ACTIVITY: Look through the data below for the string "marker", and copy every line where it turns up.

DATA RECORDS:
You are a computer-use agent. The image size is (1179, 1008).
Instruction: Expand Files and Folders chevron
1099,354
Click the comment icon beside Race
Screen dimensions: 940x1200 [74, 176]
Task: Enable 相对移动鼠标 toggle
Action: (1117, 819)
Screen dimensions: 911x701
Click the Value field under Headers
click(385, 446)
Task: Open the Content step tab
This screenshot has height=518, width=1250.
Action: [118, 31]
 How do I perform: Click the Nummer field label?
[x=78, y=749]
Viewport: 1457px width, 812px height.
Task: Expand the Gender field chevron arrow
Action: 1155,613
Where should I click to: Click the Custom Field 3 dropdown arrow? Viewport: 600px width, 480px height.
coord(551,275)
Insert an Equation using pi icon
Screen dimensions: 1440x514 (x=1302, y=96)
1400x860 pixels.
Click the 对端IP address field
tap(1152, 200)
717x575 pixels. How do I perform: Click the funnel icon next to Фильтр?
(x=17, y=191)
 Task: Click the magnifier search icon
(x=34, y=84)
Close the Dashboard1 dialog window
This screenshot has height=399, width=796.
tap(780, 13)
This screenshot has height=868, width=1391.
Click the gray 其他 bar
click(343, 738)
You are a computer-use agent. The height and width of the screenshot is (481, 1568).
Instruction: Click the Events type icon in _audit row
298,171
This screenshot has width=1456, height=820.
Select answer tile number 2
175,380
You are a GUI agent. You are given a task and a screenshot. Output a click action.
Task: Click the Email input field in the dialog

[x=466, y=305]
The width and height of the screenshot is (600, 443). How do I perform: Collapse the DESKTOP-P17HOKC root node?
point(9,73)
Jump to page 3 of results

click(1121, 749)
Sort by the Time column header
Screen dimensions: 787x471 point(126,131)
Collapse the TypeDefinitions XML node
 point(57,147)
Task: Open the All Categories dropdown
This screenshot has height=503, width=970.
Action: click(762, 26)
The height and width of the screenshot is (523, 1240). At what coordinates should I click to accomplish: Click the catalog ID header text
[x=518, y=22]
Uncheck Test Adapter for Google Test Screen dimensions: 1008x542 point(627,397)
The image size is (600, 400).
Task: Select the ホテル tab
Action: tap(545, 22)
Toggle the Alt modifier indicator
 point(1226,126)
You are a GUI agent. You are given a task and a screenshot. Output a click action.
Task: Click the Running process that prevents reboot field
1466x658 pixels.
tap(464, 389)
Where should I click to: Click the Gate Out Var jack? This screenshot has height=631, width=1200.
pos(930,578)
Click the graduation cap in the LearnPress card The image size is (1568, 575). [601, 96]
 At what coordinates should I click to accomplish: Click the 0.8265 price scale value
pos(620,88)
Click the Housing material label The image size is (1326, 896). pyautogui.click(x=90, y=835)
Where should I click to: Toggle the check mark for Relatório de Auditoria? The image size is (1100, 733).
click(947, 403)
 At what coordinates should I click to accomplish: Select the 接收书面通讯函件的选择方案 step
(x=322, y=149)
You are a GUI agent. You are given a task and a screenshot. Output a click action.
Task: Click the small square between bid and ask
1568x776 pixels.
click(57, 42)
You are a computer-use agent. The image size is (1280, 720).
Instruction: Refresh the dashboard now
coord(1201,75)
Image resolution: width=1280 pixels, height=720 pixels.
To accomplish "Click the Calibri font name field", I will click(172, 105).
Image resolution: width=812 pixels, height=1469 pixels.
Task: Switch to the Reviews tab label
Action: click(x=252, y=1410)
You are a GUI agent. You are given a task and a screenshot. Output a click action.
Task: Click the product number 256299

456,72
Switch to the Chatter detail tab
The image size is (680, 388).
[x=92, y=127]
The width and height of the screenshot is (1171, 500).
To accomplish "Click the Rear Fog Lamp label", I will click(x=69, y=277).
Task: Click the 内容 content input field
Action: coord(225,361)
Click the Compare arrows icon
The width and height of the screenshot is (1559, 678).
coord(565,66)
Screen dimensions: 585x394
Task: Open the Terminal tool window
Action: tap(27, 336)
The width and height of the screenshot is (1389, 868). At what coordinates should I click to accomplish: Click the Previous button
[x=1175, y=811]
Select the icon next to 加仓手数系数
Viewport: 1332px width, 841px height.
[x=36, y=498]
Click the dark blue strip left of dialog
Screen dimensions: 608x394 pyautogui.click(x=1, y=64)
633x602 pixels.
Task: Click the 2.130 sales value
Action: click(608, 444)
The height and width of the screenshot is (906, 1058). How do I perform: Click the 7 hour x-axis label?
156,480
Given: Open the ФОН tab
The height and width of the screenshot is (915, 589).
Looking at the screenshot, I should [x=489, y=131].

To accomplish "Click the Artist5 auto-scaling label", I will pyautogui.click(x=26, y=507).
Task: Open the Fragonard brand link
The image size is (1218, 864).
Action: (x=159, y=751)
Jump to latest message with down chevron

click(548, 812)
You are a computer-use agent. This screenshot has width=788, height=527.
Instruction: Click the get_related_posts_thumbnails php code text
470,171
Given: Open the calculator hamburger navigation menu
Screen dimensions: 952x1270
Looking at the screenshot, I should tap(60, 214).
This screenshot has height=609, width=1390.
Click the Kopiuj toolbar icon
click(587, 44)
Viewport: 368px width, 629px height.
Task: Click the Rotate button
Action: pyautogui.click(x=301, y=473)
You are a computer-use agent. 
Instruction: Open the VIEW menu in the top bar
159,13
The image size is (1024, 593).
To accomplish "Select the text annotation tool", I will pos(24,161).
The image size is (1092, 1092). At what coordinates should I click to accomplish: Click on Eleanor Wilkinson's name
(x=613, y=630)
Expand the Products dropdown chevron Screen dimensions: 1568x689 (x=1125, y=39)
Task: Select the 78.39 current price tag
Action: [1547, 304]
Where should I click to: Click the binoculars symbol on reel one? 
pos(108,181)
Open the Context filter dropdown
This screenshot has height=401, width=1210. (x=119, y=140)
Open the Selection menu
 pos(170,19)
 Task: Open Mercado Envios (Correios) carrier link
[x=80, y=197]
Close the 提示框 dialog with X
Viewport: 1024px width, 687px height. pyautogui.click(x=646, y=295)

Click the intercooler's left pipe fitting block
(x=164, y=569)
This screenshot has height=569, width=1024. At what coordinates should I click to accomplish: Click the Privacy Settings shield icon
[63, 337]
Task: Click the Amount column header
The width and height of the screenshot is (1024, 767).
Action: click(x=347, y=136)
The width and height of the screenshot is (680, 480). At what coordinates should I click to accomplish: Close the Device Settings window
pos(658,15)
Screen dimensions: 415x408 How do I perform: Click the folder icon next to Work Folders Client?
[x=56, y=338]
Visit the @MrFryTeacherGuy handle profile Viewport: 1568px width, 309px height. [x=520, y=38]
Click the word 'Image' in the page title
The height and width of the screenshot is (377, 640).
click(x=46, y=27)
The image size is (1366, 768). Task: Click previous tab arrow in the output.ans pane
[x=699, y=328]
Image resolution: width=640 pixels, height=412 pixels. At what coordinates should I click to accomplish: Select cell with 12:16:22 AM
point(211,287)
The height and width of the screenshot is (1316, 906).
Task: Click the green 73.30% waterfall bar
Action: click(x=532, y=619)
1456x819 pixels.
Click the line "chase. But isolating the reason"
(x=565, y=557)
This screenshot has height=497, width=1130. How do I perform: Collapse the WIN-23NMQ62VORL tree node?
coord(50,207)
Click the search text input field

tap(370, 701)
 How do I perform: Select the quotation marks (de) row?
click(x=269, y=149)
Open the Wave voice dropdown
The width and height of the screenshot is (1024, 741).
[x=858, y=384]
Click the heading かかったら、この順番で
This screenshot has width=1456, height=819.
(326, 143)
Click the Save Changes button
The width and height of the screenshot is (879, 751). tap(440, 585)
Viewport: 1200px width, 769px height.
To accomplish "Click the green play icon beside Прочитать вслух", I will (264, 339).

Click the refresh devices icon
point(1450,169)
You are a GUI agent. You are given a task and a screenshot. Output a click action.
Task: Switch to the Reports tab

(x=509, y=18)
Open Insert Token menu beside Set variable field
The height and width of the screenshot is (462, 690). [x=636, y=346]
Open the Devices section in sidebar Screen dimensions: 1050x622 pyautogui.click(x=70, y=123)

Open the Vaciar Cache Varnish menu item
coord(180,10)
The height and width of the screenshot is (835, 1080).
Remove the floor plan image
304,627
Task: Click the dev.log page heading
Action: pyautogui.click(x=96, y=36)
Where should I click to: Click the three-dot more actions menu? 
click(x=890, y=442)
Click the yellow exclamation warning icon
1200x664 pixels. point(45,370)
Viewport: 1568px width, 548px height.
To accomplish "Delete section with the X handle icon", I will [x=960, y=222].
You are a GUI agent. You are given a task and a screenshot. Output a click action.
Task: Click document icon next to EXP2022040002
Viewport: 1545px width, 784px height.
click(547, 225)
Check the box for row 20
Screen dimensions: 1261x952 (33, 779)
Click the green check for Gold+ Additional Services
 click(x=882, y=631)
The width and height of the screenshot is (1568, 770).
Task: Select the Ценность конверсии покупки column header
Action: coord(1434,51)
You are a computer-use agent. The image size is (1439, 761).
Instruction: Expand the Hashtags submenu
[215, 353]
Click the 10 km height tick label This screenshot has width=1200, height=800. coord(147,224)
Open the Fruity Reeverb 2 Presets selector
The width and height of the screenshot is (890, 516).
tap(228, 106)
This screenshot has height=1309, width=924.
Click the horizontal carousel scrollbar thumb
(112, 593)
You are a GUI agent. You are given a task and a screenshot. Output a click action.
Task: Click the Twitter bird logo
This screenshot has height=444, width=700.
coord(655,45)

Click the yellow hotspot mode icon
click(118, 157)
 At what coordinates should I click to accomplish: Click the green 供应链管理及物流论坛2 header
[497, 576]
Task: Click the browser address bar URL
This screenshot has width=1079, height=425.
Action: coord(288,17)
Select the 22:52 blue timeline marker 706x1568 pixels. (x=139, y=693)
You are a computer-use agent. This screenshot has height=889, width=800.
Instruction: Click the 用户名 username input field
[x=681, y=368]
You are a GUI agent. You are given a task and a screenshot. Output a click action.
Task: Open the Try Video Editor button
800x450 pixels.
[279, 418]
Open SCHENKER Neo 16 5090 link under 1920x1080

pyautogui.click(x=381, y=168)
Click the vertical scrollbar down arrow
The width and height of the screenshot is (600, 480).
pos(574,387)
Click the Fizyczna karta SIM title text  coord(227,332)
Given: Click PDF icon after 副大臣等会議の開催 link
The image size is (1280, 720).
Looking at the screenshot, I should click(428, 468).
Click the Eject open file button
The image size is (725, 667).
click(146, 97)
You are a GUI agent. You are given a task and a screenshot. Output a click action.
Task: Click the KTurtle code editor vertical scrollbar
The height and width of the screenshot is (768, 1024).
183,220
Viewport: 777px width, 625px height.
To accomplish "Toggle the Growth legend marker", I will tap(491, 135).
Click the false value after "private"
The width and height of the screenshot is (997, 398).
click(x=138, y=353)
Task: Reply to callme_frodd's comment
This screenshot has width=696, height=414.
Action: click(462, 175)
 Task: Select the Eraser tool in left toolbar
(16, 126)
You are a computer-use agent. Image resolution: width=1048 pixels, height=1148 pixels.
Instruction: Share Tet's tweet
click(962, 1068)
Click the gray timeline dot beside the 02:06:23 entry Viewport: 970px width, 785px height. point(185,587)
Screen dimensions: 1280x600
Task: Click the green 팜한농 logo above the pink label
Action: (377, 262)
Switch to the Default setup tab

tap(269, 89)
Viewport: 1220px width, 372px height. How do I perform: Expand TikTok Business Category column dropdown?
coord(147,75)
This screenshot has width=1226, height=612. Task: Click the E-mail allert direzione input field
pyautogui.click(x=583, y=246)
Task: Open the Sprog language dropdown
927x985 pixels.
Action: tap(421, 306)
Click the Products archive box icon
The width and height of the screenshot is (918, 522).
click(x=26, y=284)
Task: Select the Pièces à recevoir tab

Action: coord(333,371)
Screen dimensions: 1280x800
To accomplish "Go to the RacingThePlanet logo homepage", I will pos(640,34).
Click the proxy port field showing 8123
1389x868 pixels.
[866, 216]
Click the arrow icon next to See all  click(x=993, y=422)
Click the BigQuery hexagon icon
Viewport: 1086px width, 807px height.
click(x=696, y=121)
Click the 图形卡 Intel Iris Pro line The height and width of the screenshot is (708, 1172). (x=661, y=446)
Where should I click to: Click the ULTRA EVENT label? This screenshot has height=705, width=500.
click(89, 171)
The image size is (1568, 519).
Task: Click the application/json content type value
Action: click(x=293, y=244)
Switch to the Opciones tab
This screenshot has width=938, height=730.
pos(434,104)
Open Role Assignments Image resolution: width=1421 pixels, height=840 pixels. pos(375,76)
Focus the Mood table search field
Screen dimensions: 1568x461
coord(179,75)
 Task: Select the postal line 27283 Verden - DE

SOLUTION:
Select the 22:52 blue timeline marker 706x1568 pixels. (x=139, y=693)
To accomplish "Toggle the Growth legend marker", I will tap(491, 135).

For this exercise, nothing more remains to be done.